[SOURCE DATA Boundary: Start]

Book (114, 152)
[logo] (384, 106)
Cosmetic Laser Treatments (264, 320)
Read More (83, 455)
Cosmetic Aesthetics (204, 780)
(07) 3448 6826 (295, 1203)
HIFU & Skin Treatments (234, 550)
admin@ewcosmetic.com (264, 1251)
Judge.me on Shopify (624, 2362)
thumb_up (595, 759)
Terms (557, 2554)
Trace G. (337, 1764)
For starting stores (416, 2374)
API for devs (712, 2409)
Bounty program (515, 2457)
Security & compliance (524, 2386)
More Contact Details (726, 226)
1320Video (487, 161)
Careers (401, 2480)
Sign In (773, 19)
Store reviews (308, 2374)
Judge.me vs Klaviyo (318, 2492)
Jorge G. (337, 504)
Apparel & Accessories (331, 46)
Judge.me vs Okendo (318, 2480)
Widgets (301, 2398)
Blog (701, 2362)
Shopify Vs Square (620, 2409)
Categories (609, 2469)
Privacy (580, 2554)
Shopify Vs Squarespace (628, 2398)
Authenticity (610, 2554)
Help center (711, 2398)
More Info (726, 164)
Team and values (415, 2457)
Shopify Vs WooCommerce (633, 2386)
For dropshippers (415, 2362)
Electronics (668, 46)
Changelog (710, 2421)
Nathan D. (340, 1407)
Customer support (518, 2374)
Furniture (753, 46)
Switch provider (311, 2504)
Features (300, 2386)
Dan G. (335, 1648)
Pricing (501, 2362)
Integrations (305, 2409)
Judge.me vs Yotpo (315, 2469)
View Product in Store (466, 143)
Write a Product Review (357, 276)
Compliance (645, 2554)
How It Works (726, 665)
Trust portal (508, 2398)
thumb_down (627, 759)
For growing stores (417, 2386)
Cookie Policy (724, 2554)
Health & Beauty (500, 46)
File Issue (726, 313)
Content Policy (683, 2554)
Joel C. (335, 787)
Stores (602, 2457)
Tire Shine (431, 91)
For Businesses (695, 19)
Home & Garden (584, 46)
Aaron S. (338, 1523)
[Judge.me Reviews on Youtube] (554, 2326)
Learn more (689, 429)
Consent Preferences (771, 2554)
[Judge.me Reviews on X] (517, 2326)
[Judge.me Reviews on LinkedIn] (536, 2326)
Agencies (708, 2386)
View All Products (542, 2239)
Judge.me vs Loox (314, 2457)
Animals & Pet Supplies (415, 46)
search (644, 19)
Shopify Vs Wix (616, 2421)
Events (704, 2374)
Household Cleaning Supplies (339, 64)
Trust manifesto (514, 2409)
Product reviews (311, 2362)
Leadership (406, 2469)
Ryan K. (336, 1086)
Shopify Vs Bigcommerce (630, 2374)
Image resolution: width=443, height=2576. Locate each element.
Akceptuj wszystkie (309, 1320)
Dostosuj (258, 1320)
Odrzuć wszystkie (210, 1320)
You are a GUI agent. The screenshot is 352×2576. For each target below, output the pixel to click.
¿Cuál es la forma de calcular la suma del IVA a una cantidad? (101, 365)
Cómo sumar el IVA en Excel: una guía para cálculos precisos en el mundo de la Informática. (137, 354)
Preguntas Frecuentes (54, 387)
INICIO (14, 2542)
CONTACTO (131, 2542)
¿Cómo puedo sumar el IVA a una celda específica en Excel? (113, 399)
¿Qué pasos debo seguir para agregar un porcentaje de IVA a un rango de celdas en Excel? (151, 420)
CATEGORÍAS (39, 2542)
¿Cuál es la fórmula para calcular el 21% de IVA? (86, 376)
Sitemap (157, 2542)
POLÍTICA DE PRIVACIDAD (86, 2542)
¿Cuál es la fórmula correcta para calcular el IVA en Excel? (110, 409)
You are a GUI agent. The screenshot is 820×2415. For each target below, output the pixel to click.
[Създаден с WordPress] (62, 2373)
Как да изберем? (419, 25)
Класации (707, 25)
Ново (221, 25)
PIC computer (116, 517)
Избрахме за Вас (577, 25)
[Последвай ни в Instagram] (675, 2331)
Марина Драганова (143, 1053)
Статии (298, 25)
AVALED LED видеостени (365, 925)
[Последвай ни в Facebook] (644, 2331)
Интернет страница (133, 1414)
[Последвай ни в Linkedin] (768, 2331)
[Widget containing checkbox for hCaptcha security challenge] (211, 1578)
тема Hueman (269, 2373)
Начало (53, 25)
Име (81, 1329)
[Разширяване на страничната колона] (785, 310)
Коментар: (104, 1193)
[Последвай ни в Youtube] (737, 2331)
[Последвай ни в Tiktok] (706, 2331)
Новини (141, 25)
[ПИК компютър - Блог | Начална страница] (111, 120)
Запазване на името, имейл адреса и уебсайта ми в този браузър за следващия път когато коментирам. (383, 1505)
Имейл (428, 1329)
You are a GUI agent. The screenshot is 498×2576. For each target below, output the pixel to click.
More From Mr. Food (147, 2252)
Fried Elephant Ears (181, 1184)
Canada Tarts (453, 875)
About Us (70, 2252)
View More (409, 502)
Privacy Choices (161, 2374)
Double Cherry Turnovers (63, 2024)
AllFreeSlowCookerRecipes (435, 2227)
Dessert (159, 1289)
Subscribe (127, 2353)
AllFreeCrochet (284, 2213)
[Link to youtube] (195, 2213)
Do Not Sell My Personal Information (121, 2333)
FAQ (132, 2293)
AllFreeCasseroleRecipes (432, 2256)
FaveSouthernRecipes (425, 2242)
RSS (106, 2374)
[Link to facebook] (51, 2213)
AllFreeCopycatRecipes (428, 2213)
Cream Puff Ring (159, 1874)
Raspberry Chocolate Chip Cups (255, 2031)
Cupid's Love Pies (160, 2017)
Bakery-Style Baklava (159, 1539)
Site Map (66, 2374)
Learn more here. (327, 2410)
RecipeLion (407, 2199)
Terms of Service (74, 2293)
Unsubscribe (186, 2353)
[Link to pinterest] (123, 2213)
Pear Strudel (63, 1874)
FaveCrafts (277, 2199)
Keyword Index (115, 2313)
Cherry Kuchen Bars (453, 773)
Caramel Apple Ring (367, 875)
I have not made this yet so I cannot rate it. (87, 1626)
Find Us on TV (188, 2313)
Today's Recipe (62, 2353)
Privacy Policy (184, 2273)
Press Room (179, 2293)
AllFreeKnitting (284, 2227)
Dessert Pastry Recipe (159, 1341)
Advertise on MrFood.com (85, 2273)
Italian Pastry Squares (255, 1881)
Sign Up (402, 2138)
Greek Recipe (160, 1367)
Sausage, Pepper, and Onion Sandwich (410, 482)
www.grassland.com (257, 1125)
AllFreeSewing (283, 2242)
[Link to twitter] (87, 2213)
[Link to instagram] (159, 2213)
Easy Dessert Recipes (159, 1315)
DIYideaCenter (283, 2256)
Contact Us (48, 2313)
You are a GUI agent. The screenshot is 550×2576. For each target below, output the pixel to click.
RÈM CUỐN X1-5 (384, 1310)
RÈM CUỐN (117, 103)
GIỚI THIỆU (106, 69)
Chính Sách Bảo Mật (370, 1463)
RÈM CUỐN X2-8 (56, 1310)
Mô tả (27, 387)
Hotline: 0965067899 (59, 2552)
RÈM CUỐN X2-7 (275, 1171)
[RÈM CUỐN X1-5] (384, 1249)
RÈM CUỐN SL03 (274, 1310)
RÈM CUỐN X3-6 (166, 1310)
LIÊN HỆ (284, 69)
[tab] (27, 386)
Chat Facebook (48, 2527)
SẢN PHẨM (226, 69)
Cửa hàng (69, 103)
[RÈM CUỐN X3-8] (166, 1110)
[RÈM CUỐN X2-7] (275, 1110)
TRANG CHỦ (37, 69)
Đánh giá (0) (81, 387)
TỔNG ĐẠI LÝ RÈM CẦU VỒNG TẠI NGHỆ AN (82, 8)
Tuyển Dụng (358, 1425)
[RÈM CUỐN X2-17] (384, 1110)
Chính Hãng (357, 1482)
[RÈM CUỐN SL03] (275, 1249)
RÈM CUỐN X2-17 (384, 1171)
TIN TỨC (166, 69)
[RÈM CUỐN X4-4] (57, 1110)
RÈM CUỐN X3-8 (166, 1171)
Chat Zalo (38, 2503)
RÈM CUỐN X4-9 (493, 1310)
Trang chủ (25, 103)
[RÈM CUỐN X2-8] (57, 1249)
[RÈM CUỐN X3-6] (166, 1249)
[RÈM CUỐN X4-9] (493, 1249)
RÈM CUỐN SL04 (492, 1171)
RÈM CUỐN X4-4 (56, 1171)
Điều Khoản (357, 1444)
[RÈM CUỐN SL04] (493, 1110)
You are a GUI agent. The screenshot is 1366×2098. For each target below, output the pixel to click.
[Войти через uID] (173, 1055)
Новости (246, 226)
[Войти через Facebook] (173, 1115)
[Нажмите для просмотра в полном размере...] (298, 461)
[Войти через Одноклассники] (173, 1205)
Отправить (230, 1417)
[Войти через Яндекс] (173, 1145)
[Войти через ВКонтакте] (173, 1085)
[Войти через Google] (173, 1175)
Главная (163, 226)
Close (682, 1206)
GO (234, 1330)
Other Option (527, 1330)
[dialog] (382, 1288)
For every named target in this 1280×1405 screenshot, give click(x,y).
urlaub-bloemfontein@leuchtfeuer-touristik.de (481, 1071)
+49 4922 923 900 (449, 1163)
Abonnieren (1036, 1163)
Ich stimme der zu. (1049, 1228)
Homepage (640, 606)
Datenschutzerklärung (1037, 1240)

[SOURCE DATA Boundary: End]

Copy, exactly and only, the lines above that begin with the one containing "Widgets (301, 2398)" and finish with the one containing "Tire Shine (431, 91)".

Widgets (301, 2398)
Blog (701, 2362)
Shopify Vs Square (620, 2409)
Categories (609, 2469)
Privacy (580, 2554)
Shopify Vs Squarespace (628, 2398)
Authenticity (610, 2554)
Help center (711, 2398)
More Info (726, 164)
Team and values (415, 2457)
Shopify Vs WooCommerce (633, 2386)
For dropshippers (415, 2362)
Electronics (668, 46)
Changelog (710, 2421)
Nathan D. (340, 1407)
Customer support (518, 2374)
Furniture (753, 46)
Switch provider (311, 2504)
Features (300, 2386)
Dan G. (335, 1648)
Pricing (501, 2362)
Integrations (305, 2409)
Judge.me vs Yotpo (315, 2469)
View Product in Store (466, 143)
Write a Product Review (357, 276)
Compliance (645, 2554)
How It Works (726, 665)
Trust portal (508, 2398)
thumb_down (627, 759)
For growing stores (417, 2386)
Cookie Policy (724, 2554)
Health & Beauty (500, 46)
File Issue (726, 313)
Content Policy (683, 2554)
Joel C. (335, 787)
Stores (602, 2457)
Tire Shine (431, 91)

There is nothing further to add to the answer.